**Source records**
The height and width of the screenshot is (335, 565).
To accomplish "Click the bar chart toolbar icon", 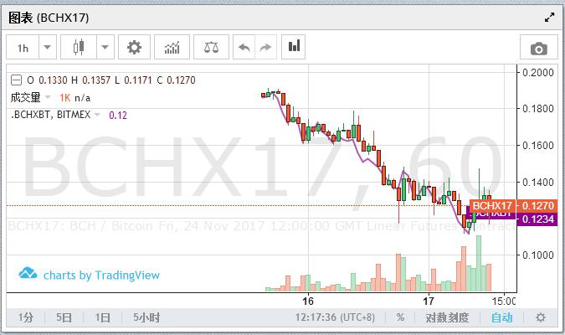I will (294, 47).

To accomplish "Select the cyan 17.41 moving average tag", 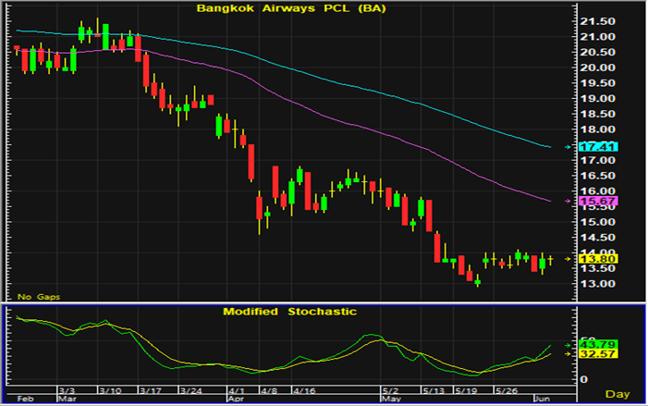I will pyautogui.click(x=590, y=147).
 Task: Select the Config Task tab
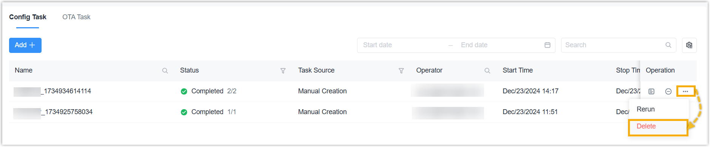click(x=28, y=17)
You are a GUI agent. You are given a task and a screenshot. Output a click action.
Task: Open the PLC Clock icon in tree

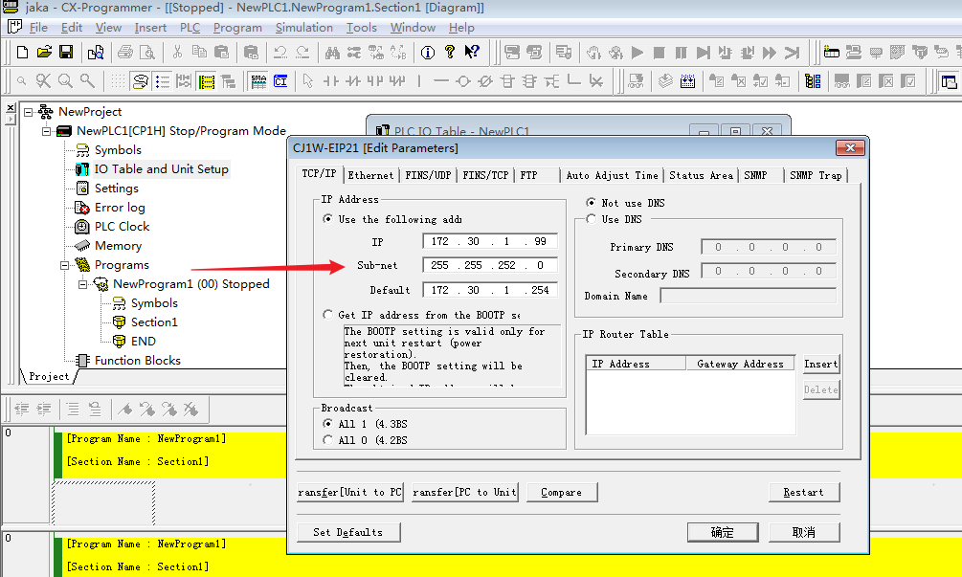pos(82,227)
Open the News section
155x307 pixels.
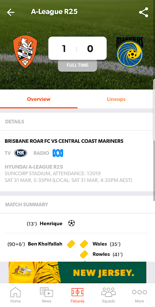47,295
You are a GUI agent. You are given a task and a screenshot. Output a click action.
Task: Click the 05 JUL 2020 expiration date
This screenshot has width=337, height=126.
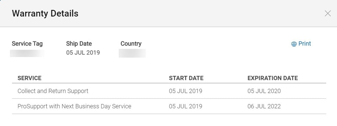(x=264, y=91)
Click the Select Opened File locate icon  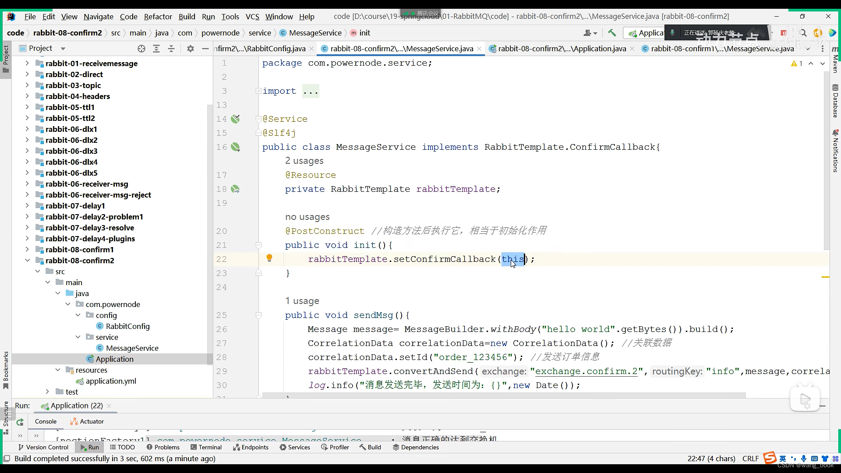tap(141, 49)
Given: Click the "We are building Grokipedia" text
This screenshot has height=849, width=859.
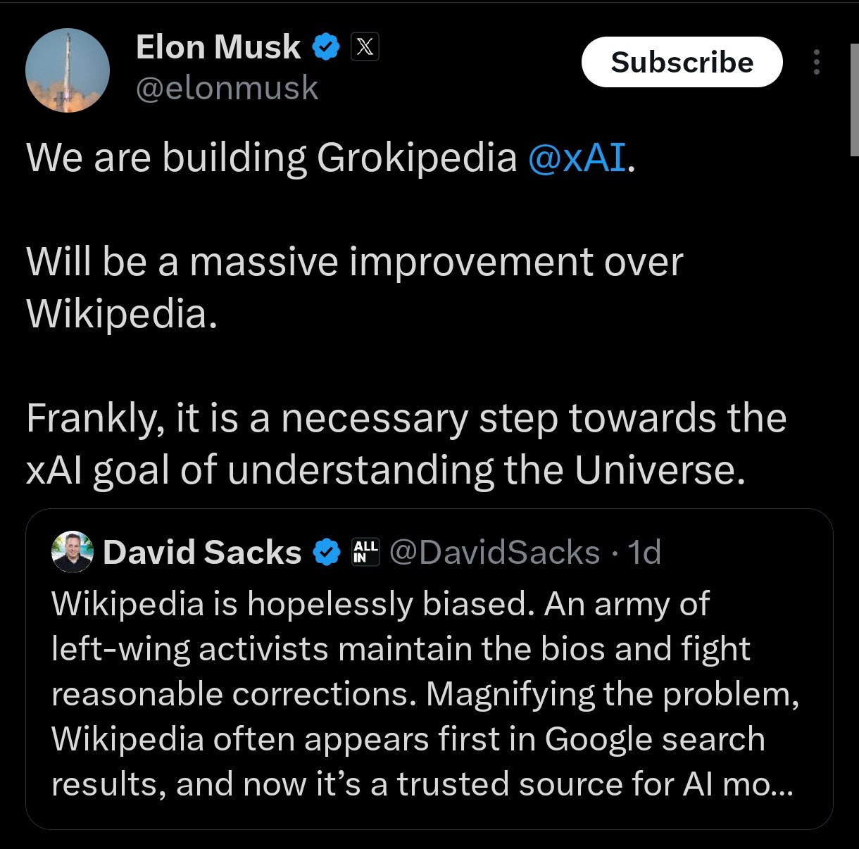Looking at the screenshot, I should click(x=271, y=158).
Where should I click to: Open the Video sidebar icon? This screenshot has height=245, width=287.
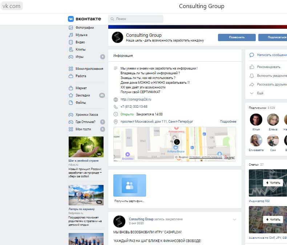pos(71,42)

**Instruction**
Copy out every line of the data in the part that opens with the line containing "Task: Select the Config Task tab" and closes with the line containing "(x=264, y=91)", with every coordinate in the answers shifted up by 77. Leave the pictures out.

**Response below**
 Task: Select the Config Task tab
click(x=105, y=94)
You are a GUI agent. You are given a task and a screenshot. Output a click action.
Task: Open the PLC Clock icon in tree

pos(159,304)
Open the News section
155x307 pixels.
124,372
You are a GUI agent. You are given a task and a screenshot. Output a click action.
Task: Click the 05 JUL 2020 expiration date
This screenshot has width=337, height=126.
(x=341, y=168)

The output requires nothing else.